Shirley Rizzi - Assistente Social - Assessora da Direção do CIAP

REFLEXÕES DE UM EDUCADOR ANÔNIMO - 01/10/09

Para de sonhar Ana Paula.
Essas histórias que vc manda de vez em quando me fazem rir (monitores maus, técnicos(as) bonzinhos).
Acorda... a grande maioria desses jovens não tiveram oportunidade eu sei, contudo não é motivo para fazerem as atrocidades que fazem, fazem tudo porque têm a consciência de que nada lhes acontece.

Quando vc cita a falta de estrutura familiar sem dúvidas muitos de nós concordamos, em partes, mas eu gostaria que vc comentasse mesmo era sobre a realidade para esses adolescentes(criminozos), a consequência de seus atos, gostaria que os tratassem como deveriam ser tratados.
Para mudar é necessário investimentos na base de tudo isso.
Aqueles que estão presos(internados, cumprindo medida sócio-educativa(detesto esse nome) deveriam ser tratados como bandidos, aí sim eles pensariam bem antes de cometer outro crime, desculpe, ato infracional.
Pensa comigo: vc roubou um pão na padaria da esquina e ao chegar em casa sua mãe lhe falou assim: - filha vc não pode fazer isso, isso é feio, mas tudo bem estamos precisando mesmo... daqui a alguns dias vc repetirá a mesma delinquência ou não?????? te dou um doce se vc ADIVINHAR.
Acorda pra vida se põe de pé a verdade pra nós já amanheceu.( letras de uma música linda do
Grupo Semeando)



O texto acima foi enviado por um de nossos educadores que achou por bem não se identificar. Não acredito ter sido sua intenção, mas acabou sendo bastante colaborativo. Sua visão do delito e do adolescente nos mostra quem são e como pensam muitos de nossos educadores.

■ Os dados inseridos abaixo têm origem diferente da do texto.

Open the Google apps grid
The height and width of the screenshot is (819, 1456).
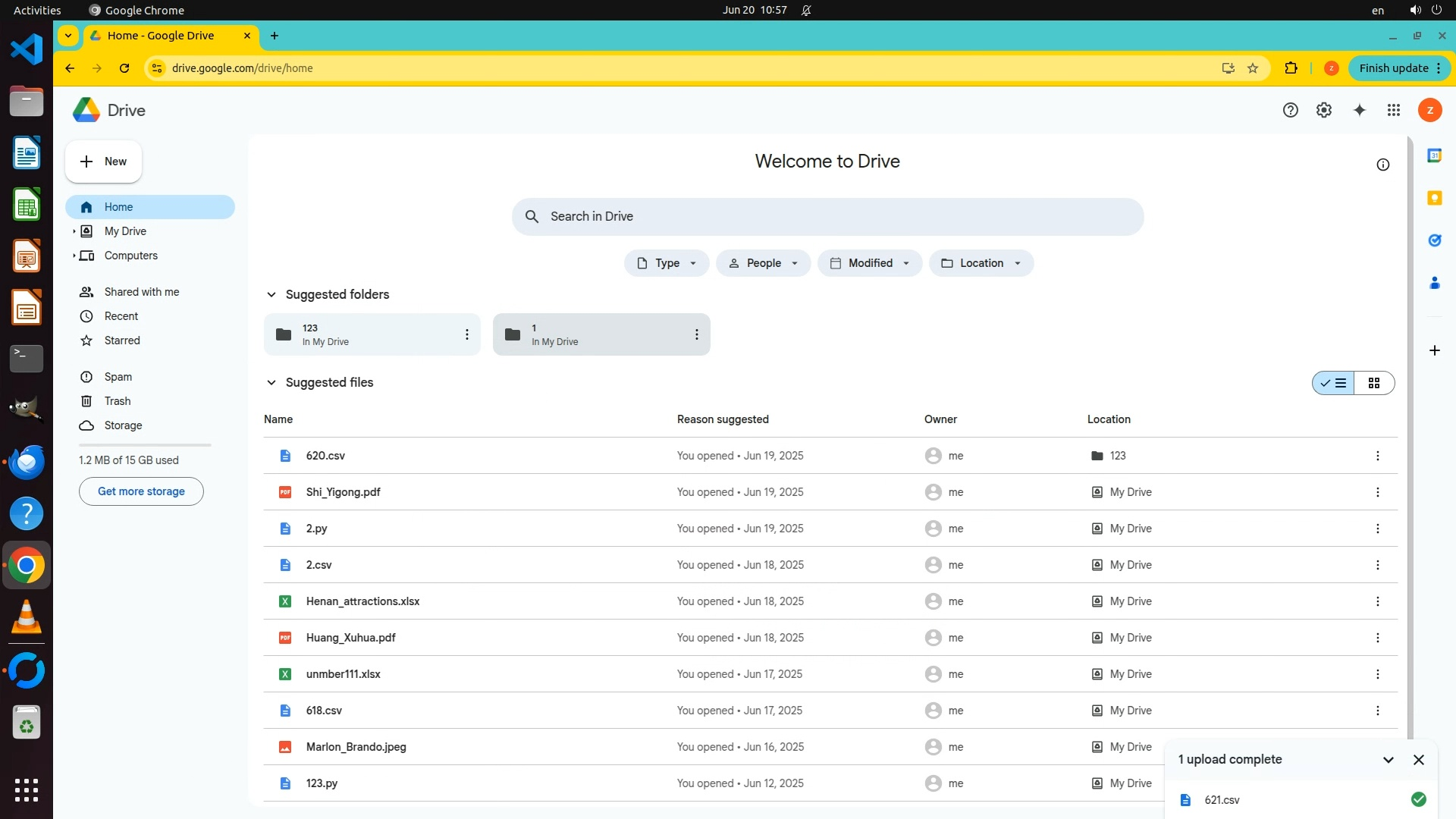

Não podemos generalizar e acreditar que todos pensem desta maneira, mas também não podemos deixar de refletir sobre a influência e os efeitos que este tipo de abordagem possa ter dentro de uma unidade de internação.

Vivemos em uma sociedade cada vez mais alienada e contraditória, intelectualmente estéril, carente de padrões éticos, consciência crítica e perspectiva histórica. Se o processo sócio-educativo é essencialmente dialético, pois trata de entender as contradições da sociedade e defender uma posição, como esperar do agente sócio-educativo, fruto desta mesma sociedade, a construção de relações baseadas em valores éticos e solidários? Como iremos educar nossos educadores?